The lack of even coarse grained kernel-style job control for a cluster
continues to be a source of frustration. load balancing queueing systems
are getting to be pretty good, but this isn't a problem in load
balanced queueing, and a kernel that used load balanced queueing as a
scheduler algorithm would be terrible. No, wait! It would be DOS (for
a single CPU).
With xmlsysd I have access to the data required to implement a queueing
system WITH a crude scheduler algorithm with a granularity of (say)
order minutes. I've actually hacked out a couple of tries at a simple
script-level control system in perl (before per got threads).

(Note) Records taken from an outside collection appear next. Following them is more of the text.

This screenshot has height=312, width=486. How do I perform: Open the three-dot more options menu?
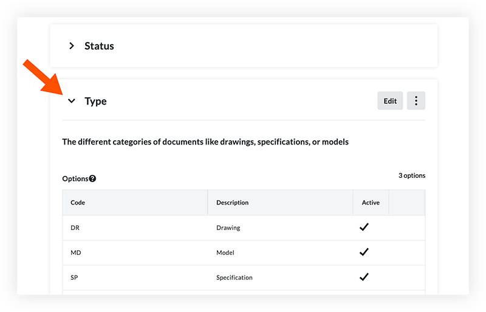(416, 101)
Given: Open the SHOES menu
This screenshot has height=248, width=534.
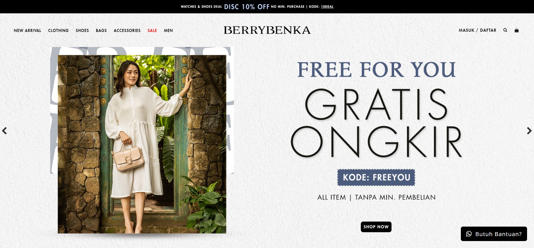Looking at the screenshot, I should click(x=82, y=31).
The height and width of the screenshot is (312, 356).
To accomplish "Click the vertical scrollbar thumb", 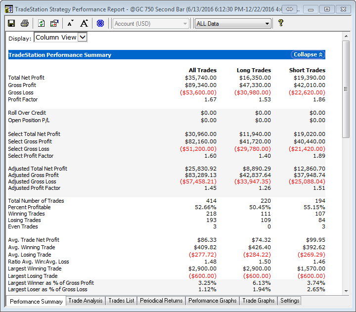I will tap(346, 89).
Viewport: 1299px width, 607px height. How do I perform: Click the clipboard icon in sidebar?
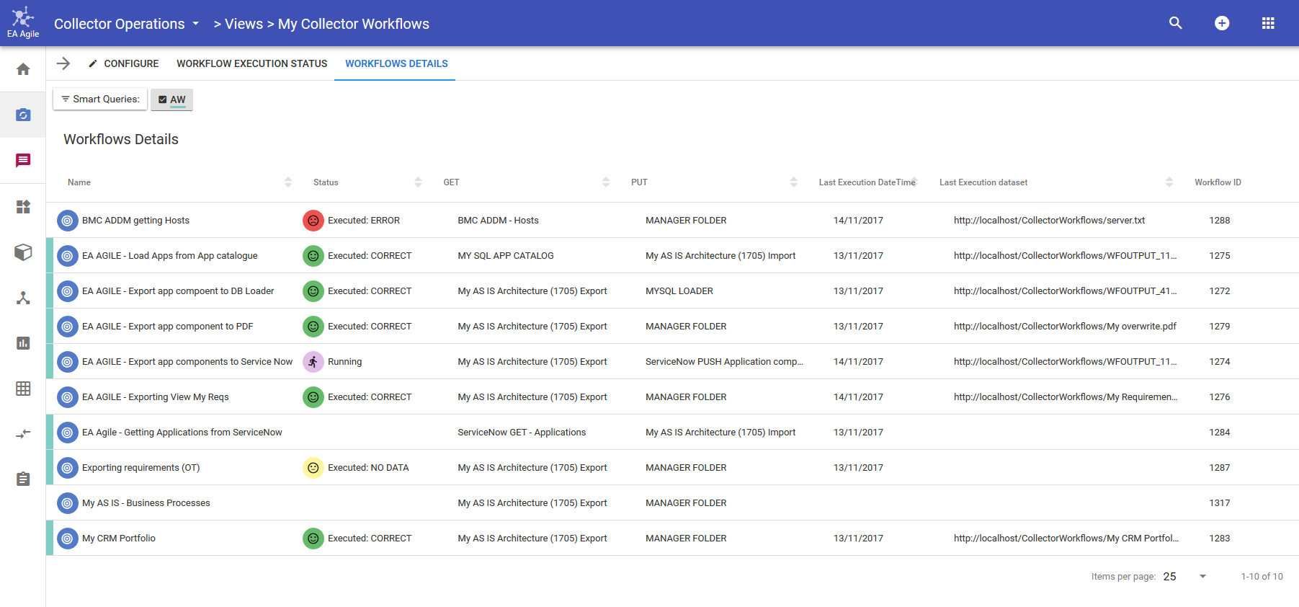point(23,479)
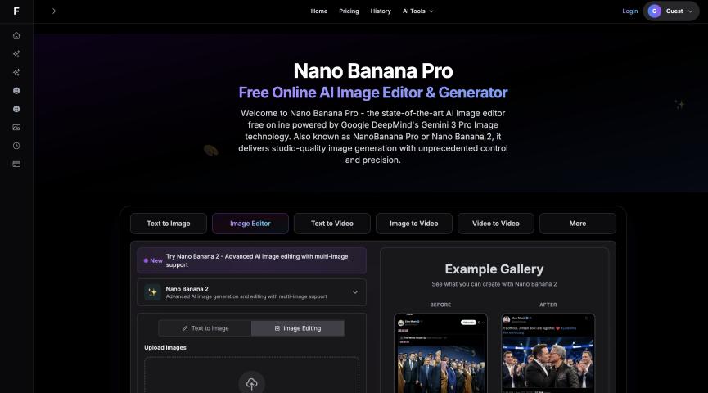Open the image gallery sidebar icon
708x393 pixels.
16,128
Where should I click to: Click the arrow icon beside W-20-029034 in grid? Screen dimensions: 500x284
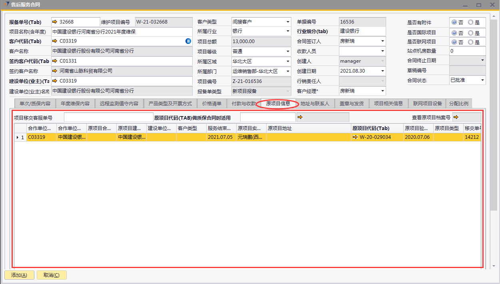pyautogui.click(x=355, y=137)
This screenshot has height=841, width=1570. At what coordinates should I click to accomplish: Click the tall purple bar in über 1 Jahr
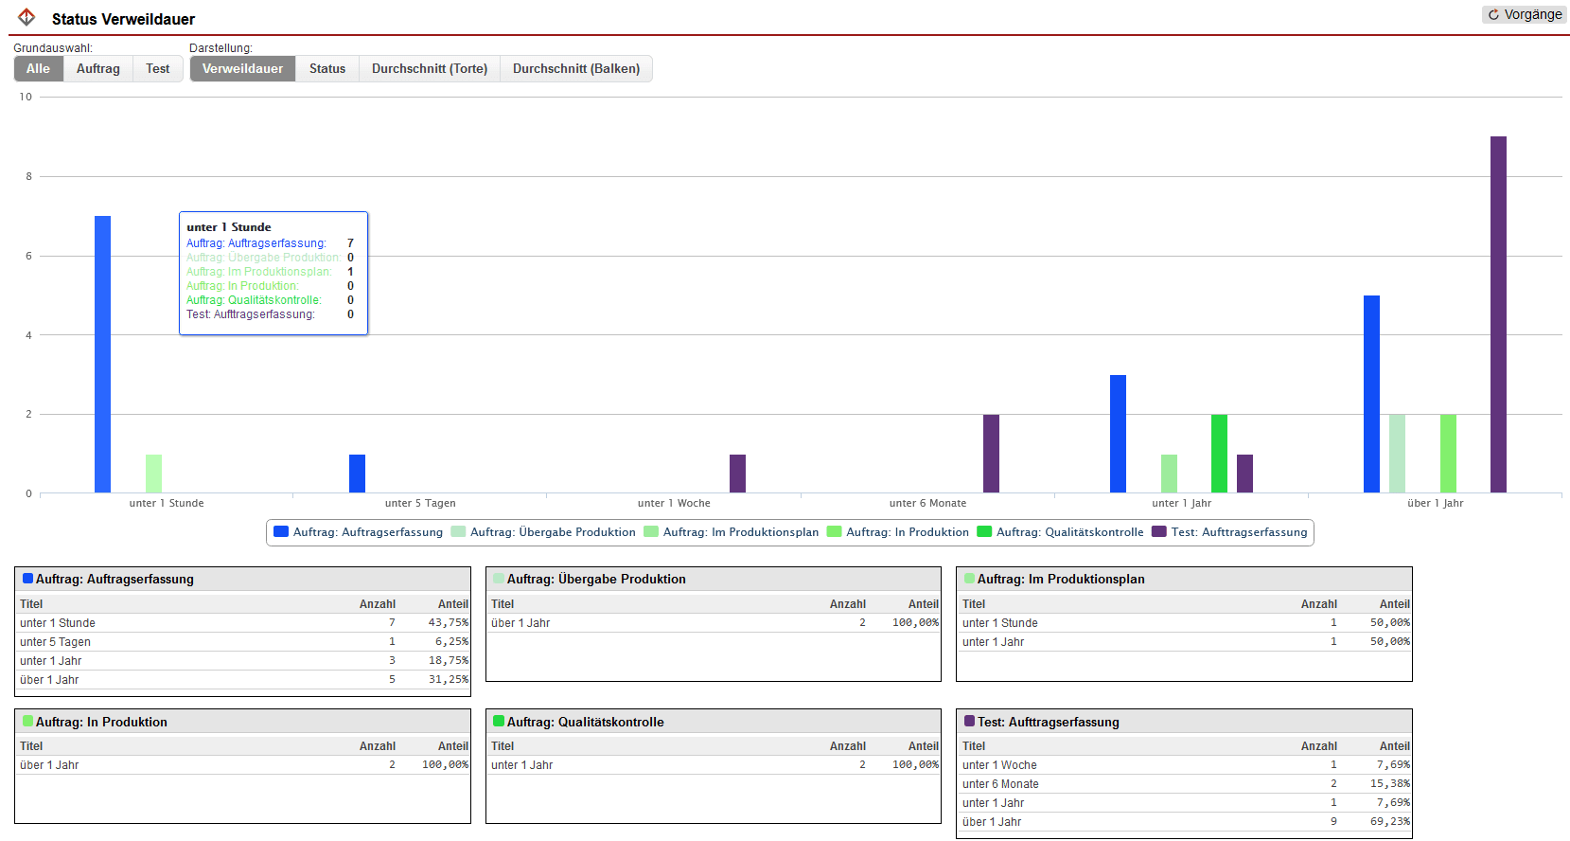(x=1498, y=314)
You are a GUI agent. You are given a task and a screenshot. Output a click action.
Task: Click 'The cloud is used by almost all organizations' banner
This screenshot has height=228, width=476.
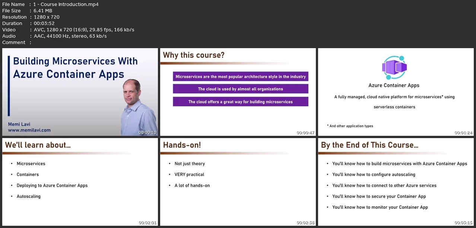point(241,89)
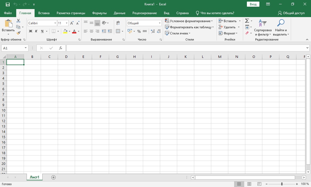Viewport: 311px width, 187px height.
Task: Save the workbook using the floppy disk icon
Action: (8, 5)
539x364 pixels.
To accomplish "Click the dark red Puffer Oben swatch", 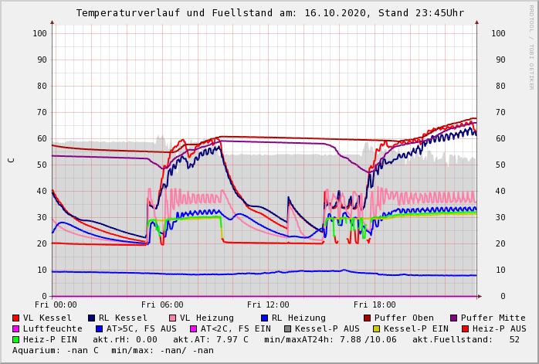I will click(368, 318).
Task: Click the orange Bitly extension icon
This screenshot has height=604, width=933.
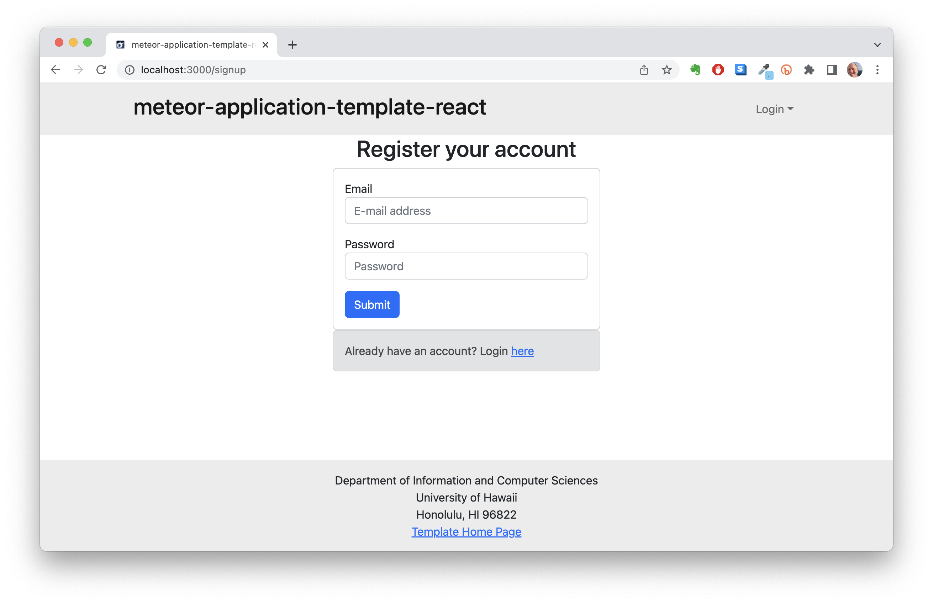Action: click(x=786, y=70)
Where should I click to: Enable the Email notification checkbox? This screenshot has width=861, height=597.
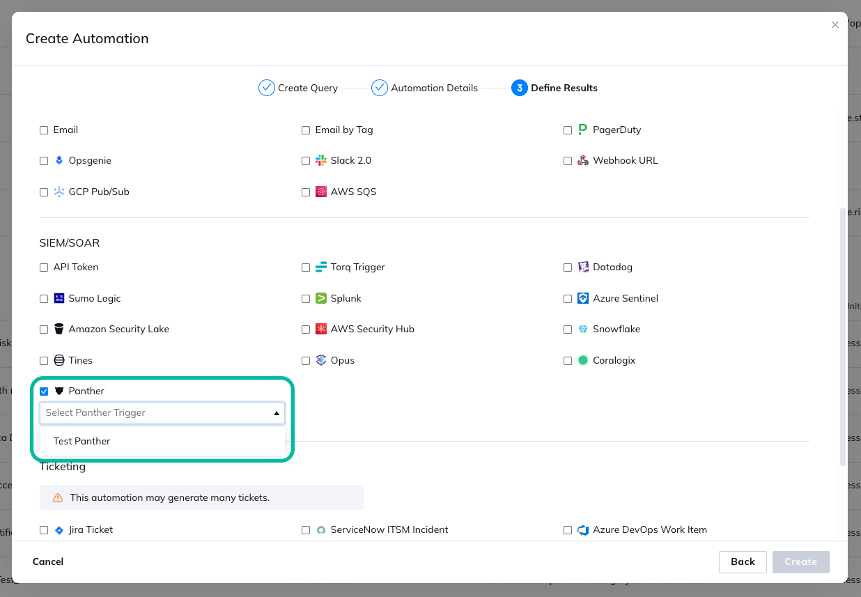44,130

One would
expect that with threads it would be pretty easy to write a script based
scheduler that issues STOP and CONT signals to tasks on some sort of
RR/priority basis every minute. It wouldn't deal with license
starvation, since I don't know how a running matlab task can
"temporarily relinquish a license" while it is stopped, but it would
manage the problem of being able to use a cluster for a mix of
prioritized long and short running jobs without resource-starving the
short ones.
I have a personal interest in this outside of econ because I am, after
all, a bottom feeder in the cluster world. If I could ever arrange it
so that my jobs just "got out of the way" when competing jobs were
queued on a cluster according to policy, priority, ownership etc. I
might be able to wheedle more cycles out of my friends...;-)
rgb
>
> Gerry
>
> Robert G. Brown wrote:
> > Dear Perfect Masters of Grid Computing:
> >
> > Economics is preparing to set up a small pilot cluster at Duke and the
> > following question has come up.
> >
> > Primary tasks: matlab and stata jobs, run either interactively/remote
> > or (more likely) in batch mode. Jobs include both "short" jobs that
> > might take 10-30 minutes run by e.g. 1-2nd year graduate students as
> > part of their coursework and "long" jobs that might take hours to days
> > run by more advanced students, postdocs, faculty.
> >
> > Constraint: matlab requires a license managed by a license manager.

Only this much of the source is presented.